==== Ausgangstext

Sind doch nur Filme, sagst du. Aber ich weiß, dass sie etwas mit uns machen, wie sie unser Welt- und unser Selbstbild prägen. Und ich will das alles, das ganze Frauenbild da draußen eigentlich von dir fernhalten, solange es geht. Immerhin: Elsa. Sie ist zwar weiß, schlank, schön, able-bodied. Aber sie sucht zumindest nicht nach dem Mann als Erlöser. Ihre Schwester erlöst sie. Immerhin. Das muss man schon als Fortschritt werten.

Das ist das System, von dem ich rede.

Wenn du krank werden solltest, was ich nicht hoffe, dann wirst du hoffentlich eine gute, medizinische Versorgung bekommen. Doch auch hier muss ich dir leider sagen, dass die Medizin, Medikamente, Behandlungen – auf Männer ausgerichtet sind. Ich weiß, wie verrückt das klingt. Aber es ist leider wahr. Frauen bräuchten oft andere Dosierungen, andere Behandlungen, aber es ist alles auf Männerkörper gepolt. Die meiste Forschung wird von Männern für Männer gemacht. Krankheiten, die eher Männer treffen, sind besser erforscht und besser behandelbar. Einige typische “Frauenkrankheiten” sind dagegen noch kaum erforscht, oder – noch schlimmer – werden nicht ernstgenommen und auch entsprechend schlechter behandelt.

Du wirst vielleicht studieren, mein Kind. Du wirst reisen, dich ausprobieren. Du wirst beeindruckende Menschen treffen und das Gefühl haben, eine Rolle zu spielen. Du wirst denken, die Welt steht dir offen. Vielleicht ist das immer wieder auch so. Aber wenn du ins klassische Berufsleben eintrittst, wirst du wahrscheinlich merken, dass immer noch sehr viele Männer die Entscheidungen treffen. Du wirst spüren, dass du anders bewertet wirst, als deine männlichen Kollegen. Wenn du dich traust, nachzufragen, dann wirst du feststellen, dass diese auch mehr verdienen, als du. Für den gleichen Job. Du wirst wahrscheinlich hin- und hergerissen sein. Willst du anstrengend sein und für Gerechtigkeit kämpfen? Oder lieber von den meisten gemocht werden, und die Unfairness akzeptieren? Die Männer um dich herum werden sich das nicht fragen (müssen). Aber du solltest sie mit ins Boot holen, denn auch für sie ist diese Unfairness schlecht. Allerdings gibt es auch viele, die sehr stark davon profitieren. Deshalb ist die Situation verzwickt.

========
==== Gegebene Angaben

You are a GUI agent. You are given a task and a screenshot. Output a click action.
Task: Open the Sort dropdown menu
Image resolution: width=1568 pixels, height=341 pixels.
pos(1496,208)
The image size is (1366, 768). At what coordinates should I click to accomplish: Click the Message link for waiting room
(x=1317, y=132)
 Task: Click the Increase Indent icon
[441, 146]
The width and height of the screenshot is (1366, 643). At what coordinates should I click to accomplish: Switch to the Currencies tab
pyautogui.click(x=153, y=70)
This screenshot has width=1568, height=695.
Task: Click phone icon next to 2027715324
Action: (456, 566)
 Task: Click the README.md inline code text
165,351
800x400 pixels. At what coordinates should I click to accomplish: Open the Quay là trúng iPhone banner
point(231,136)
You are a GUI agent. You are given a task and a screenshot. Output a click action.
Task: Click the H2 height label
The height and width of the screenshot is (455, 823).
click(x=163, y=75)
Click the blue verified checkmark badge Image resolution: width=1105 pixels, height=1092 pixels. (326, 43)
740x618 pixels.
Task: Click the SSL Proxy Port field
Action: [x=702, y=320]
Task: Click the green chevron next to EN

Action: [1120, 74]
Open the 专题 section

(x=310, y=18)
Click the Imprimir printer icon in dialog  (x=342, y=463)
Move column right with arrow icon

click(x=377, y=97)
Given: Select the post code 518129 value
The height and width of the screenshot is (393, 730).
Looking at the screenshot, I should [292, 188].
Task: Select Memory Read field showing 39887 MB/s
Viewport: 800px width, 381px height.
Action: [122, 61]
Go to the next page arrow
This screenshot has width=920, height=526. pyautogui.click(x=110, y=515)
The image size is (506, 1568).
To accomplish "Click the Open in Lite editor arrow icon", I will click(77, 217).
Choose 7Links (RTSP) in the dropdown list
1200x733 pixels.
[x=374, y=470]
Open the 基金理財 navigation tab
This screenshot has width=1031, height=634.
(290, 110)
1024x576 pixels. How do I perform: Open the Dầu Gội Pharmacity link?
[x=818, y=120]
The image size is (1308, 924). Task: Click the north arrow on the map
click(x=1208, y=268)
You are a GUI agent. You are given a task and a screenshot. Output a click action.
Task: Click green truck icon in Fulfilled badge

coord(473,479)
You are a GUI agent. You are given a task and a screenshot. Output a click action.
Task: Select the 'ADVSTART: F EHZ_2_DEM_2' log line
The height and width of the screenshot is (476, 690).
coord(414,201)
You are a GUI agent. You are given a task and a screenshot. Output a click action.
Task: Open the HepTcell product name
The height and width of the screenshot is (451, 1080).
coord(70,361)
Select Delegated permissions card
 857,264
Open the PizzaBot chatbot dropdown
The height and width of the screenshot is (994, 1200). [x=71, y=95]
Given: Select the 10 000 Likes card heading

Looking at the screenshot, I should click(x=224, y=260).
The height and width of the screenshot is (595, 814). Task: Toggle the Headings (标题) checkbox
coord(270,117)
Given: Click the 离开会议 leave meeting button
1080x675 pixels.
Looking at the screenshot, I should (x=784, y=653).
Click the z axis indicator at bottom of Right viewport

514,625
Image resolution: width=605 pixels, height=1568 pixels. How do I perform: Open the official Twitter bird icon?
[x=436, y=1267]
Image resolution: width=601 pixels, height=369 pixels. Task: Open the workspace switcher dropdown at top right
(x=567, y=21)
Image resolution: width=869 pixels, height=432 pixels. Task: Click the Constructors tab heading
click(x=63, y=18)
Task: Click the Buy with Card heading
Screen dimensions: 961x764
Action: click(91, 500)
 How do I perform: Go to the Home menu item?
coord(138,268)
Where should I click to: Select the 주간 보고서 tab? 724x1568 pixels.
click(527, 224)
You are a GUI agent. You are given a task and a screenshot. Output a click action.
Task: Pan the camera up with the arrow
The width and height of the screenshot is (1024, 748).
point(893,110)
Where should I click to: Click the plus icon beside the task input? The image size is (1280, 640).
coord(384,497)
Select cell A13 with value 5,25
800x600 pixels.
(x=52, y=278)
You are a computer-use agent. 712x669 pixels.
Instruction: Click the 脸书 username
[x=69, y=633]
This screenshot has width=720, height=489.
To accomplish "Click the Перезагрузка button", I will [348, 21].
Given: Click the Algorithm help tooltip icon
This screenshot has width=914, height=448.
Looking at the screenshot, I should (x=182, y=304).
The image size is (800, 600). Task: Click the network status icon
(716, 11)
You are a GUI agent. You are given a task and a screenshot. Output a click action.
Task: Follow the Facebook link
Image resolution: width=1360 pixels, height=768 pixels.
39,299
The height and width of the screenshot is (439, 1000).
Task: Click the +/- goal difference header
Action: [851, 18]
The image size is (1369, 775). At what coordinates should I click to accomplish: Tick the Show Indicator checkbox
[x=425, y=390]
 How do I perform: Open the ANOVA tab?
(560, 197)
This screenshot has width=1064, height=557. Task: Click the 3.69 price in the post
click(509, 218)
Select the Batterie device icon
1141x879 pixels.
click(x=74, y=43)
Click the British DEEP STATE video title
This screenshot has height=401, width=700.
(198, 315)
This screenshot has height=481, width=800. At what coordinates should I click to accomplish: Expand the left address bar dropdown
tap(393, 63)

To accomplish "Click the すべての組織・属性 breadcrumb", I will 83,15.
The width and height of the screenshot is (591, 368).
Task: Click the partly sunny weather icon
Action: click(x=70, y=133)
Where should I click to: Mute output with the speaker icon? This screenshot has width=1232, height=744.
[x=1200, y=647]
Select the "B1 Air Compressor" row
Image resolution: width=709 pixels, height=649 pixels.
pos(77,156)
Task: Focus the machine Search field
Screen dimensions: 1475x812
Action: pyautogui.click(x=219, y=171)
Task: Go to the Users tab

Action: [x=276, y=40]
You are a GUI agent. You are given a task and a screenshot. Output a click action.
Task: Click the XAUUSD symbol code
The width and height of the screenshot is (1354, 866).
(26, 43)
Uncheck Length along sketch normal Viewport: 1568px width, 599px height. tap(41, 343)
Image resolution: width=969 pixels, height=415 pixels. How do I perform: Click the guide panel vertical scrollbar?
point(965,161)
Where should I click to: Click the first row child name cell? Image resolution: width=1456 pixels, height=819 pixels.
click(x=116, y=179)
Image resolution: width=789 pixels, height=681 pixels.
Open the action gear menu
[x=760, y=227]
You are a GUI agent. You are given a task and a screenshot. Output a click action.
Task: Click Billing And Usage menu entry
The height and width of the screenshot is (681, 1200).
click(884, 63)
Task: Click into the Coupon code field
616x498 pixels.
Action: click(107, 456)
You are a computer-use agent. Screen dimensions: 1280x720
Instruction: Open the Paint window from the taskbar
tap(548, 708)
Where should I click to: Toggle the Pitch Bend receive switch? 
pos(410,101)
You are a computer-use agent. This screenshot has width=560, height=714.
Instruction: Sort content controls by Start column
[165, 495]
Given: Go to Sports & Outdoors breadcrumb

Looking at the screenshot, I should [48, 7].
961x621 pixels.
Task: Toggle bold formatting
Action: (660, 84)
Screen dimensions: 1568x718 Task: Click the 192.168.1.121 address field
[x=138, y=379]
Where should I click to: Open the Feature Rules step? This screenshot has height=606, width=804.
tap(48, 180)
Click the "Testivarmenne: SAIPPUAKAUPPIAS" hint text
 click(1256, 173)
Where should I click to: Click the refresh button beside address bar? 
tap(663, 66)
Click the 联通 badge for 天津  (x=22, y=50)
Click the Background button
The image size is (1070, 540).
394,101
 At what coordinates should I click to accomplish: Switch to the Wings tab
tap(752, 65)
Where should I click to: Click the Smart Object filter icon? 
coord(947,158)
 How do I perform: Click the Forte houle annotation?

========

Zu erledigen: Führe den Text über die Benachteiligung von Frauen im Anschluss an seinen letzten Satz weiter. Die Einträge stammen aus einer anderen Quelle als der Text.

Die Antwort:
Das ist das System, von dem ich rede.

Du wirst vielleicht keine Kinder haben wollen. Dann wirst du feststellen, wie komisch viele auf diesen Wunsch reagieren werden. Wie “nicht vorgesehen” das ist. Vielleicht wirst du dich erst Mal gegen ein Kind entscheiden. Dann wirst du wahrscheinlich realisieren müssen, dass du diese Entscheidung nicht mündig und alleine treffen darfst und dich sonst sogar strafbar machst. Vielleicht willst du Kinder haben. Dann wird es richtig tricky mit der Fairness. Menschen werden deinen Köper wieder bewerten, werden intime Fragen stellen. Du wirst vielleicht hadern mit deinem Körper. Weil man dir in den Jahren davor schon eingebläut hat, wie ein weiblicher Körper auszusehen hat. Dabei ist der weibliche Körper einfach nur ein Wunderwerk, er schafft Unglaubliches. Dass er sich so verändern kann – genau das ist seine Stärke, und ich werde dir das dann auch jeden Tag sagen. Ich hoffe, andere werden das auch tun. Du wirst viel erleben, wenn du dich für Kinder entscheidest. Nicht nur dein Körper, auch dein komplettes System wird sich verändern. Man wird von dir erwarten, dass du dich um das Kind „kümmerst“. Das liegt dir „im Blut“, werden Manche sagen. Wenn du dich für einen Partner entscheidest, wird er hoffentlich seinen Teil des „Kümmerns“ übernehmen. Jedoch, bisher ist das für Väter freiwillig. Ja, verrückt oder? Für Frauen ist es nicht freiwillig. Und das kann ganz schön belastend sein. Im Moment ist es so, dass du es an diesem Punkt nur noch falsch machen kannst. Wenn du weiterhin deinem Job nachgehen willst, wirst du schief angeschaut. Wenn du dann im Job deine Zeit anders einteilst, um dich zusätzlich um ein Kind zu kümmern, wirst du schief angeschaut. Wenn du dich gegen den Job entscheidest, wirst du schief angeschaut. Wenn du nicht über deine Mutterrolle sprechen willst, wirst du schief angeschaut. Wenn sie dich beschäftigt und du dich darüber austauschen willst, wirst du irgendwann auch schief angeschaut. Also, das kannst du schon machen, aber nicht ZU VIEL und natürlich auch nicht in jedem Kontext. Und die Väter? Die werden eigentlich nie schief angeschaut. Die können sich ganz viel oder gar nicht um ihre Kinder kümmern. Das ist beides okay.

Das ist das System, von dem ich rede.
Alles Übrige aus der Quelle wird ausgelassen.